Walsh-Hadamard fast path

When you call fit() without supplying an explicit X, the model checks whether the library is eligible for the Walsh-Hadamard transform:

  • The GPM must be complete (all 2^L genotypes present for a length-L binary sequence).
  • model_type must be "global".
  • order must equal the full sequence length (all interactions included).
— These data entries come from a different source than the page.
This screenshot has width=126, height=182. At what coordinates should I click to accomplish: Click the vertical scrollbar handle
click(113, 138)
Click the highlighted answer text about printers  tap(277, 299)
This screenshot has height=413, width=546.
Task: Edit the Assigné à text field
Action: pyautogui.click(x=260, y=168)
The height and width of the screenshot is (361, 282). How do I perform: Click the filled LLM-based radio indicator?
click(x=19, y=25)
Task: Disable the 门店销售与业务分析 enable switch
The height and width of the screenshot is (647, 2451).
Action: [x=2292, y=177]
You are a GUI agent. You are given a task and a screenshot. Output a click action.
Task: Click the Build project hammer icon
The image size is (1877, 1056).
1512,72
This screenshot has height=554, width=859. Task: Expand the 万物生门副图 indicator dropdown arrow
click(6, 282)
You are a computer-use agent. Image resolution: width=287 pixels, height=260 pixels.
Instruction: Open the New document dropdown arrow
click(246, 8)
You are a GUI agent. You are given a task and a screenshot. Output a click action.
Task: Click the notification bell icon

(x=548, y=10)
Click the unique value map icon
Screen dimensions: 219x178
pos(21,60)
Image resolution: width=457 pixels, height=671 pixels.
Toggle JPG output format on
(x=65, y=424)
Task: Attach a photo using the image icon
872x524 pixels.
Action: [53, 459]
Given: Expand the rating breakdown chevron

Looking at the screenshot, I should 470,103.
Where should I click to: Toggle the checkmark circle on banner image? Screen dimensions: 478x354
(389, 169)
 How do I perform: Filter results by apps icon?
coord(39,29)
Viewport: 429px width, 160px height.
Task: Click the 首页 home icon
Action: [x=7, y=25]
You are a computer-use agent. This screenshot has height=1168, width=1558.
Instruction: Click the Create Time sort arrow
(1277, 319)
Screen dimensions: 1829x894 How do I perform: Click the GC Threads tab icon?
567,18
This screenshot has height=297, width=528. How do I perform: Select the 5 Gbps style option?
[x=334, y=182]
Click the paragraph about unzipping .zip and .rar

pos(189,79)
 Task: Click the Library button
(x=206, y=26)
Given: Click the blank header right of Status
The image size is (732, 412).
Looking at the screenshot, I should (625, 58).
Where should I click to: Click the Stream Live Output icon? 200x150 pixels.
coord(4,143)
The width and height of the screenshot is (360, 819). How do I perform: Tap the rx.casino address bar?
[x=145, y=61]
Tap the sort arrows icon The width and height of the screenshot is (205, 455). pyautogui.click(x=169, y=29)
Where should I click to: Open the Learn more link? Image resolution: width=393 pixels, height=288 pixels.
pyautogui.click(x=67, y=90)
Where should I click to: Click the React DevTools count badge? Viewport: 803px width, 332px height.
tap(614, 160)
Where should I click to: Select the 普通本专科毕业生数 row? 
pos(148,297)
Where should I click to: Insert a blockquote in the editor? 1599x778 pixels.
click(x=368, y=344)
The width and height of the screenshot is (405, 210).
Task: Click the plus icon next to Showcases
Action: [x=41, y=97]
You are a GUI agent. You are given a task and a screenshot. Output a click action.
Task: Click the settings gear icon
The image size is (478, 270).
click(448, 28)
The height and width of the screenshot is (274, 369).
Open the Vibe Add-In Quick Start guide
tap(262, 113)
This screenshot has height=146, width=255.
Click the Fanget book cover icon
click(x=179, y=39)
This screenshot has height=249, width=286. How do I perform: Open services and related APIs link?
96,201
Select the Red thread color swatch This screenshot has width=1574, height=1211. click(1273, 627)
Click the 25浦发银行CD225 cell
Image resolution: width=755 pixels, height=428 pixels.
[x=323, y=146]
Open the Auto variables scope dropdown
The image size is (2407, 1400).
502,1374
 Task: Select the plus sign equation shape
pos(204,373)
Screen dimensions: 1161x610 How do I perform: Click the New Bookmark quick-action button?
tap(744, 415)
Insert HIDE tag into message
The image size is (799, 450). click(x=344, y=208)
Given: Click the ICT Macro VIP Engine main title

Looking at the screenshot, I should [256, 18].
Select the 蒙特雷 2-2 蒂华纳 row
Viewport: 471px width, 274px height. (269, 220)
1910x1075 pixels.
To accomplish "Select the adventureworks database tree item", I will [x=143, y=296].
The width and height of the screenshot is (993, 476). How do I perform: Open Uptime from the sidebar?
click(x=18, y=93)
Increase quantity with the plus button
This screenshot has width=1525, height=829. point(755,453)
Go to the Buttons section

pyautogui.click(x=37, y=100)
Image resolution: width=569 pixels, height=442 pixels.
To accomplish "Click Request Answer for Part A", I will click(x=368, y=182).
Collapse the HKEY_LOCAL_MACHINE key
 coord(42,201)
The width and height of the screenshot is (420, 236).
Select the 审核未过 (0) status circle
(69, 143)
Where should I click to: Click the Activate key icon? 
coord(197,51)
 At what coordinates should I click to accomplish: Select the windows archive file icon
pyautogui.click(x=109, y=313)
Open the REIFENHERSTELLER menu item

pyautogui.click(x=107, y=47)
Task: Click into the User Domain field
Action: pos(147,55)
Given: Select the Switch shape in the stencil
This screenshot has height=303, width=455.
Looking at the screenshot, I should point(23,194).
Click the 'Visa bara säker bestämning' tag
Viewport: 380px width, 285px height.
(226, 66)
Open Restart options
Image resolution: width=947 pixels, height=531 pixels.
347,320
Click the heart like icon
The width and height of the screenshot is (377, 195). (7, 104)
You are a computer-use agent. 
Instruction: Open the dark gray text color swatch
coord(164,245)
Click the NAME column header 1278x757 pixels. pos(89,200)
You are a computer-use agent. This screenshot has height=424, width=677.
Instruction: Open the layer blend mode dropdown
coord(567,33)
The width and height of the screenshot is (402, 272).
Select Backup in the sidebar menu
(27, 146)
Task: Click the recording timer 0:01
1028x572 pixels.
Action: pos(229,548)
When all three conditions hold, the fast path computes coefficients in O(n log n) time using fwht_ols_coefficients instead of solving the normal equations. For a fully connected 20-site landscape (2^20, about 1 million genotypes) this translates to a wall-time reduction from hours to seconds.

Note

When the fast path is engaged, the system is exactly determined (n observations, n parameters). Residuals are identically zero, so there are no degrees of freedom available to estimate σ^2. In this case model.epistasis.stdeviations is filled with NaN. Standard errors are only finite for overdetermined systems (more genotypes than parameters).